Mercoledì, appena arrivato a Washington, Draghi ha avuto un bilaterale di oltre un’ora nello Studio Ovale della Casa Bianca con il presidente Usa Joe Biden. Negli ultimi 10 minuti sono stati allontanati persino i più stretti collaboratori.  L’incontro “é andato molto bene” ha spiegato poi ieri alla stampa italiana, “concordiamo sul fatto che 'bisogna continuare a sostenere l'Ucraina in ogni sua richiesta e fare pressioni su Mosca” ma anche “cominciare a chiedersi come si costruisce la pace”.

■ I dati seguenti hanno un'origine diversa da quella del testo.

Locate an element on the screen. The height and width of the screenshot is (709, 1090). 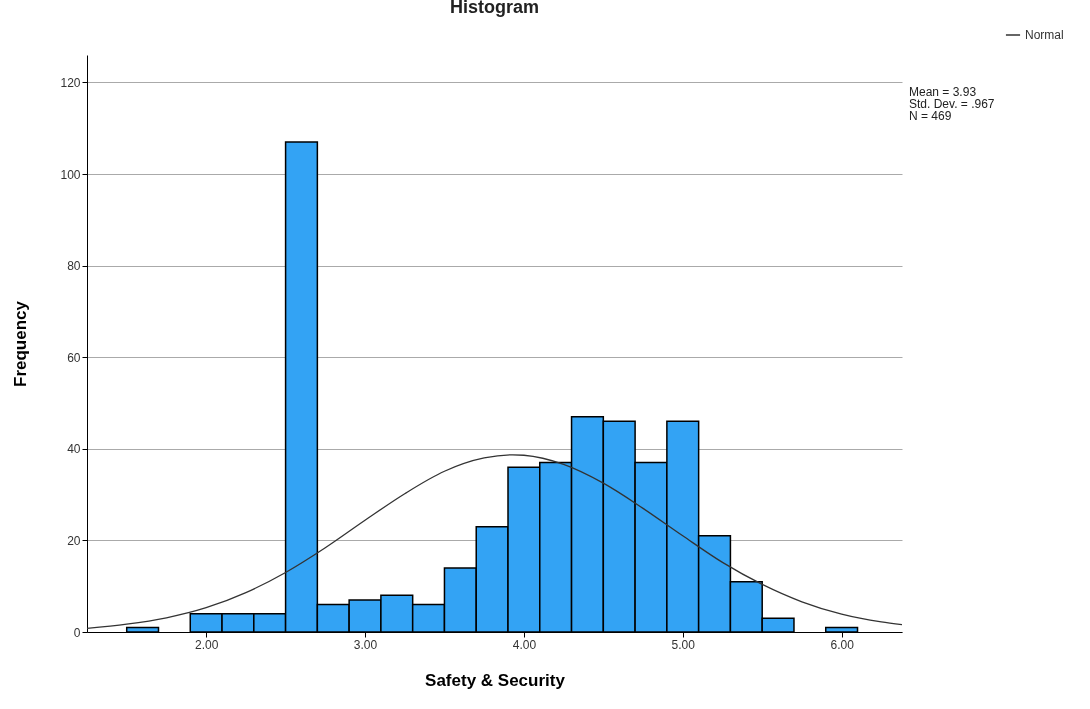
x-tick-label: 5.00 is located at coordinates (684, 644).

Draghi torna dunque a tracciare un percorso di pace,  un messaggio che ha consegnato agli States non nascondendo i distinguo, i dubbi, che si fanno spazio nel Vecchio Continente. “L'Europa è l'alleato degli Usa - ha messo in chiaro - quindi le sue visioni non sono in contrasto ma stanno cambiando e dobbiamo parlarne. E' una riflessione preventiva, bisogna riflettere sugli obiettivi di questa guerra e poi decidere”. Con un punto fermo: ascoltare la voce di Kiev. Perché la “pace deve essere la pace che vuole l'Ucraina, non una pace imposta né da un certo tipo di alleati né da altri”. Per questo, anche se al momento non è previsto alcun confronto tra Biden e Putin, “i contatti necessariamente devono essere riavviati e intensificati a tutti i livelli”. 

Mosca deve stare nel G20

Un primo confronto per riallacciare il dialogo con Mosca potrebbe avviarsi attorno a un rischio concreto, quello di una crisi alimentare che potrebbe portare a “decine di milioni” di vittime, e che passa dallo sblocco dei carichi di grano dai porti ucraini. Per questo, ha rimarcato Draghi, non sottraendosi anche alle domande più scivolose, bisogna riflettere prima di allontanare Mosca dai tavoli dei big del mondo, leggi G20. Confrontarsi, decidere insieme e non dividersi, come nei desiderata di Putin, ma portare avanti una linea comune, all'insegna dell'unità. Così come uniti bisogna affrontare le sfide della crisi energetica e dell'inflazione, anche questi al centro del bilaterale con Biden. Con cui Draghi ha portato avant la battaglia italiana per il Price cup “accolta con favore” ieri nello studio ovale della Casa Bianca, anche se “l'amministrazione Usa sta riflettendo più su un tetto al prezzo del petrolio che non al gas'', ma ''ne riparleremo presto insieme". Perché il confronto, in Europa come con gli States, deve andare avanti serrato, di fronte a sfide che rischiano di rivoluzionare equilibri resi già fragili dalla pandemia. Con i contraccolpi per un'economia che era già uscita con le ossa rotte dal Covid. 

“Difficile una recessione quest’anno”

Eppure l'ex numero uno della Bce non è pessimista, quando meno sulla tenuta dell'economia italiana, nonostante lo stop and go degli ultimi mesi. ''Ad oggi - ha detto - non vedo il rischio di una recessione per quest’anno”, gli pare “molto difficile”. Anche se la situazione è "di grande incertezza" con mercati nervosi e inevitabili danni per l'economia.

 Nel corso della conferenza stampa, il premier è intervenuto anche sul dibattuto tema del pagamento di gas in rubli alla Mosca, ammettendo che c'è “una zona grigia”, con “il più grande importatore, la Germania'', che ''ha già pagato in rubli e la maggior parte degli importatori di gas che hanno già aperto dei conti correnti” con la moneta di scambio russa.

Stamani la delegazione italiana ha fatto ritorno a Roma. L’agenda interna è molto simile a quella internazionale. Qui, in più, c’è l’aggravante della campagna elettorale con le sue variabili piscologiche che sicuramente non aiuteranno l’azione di governo.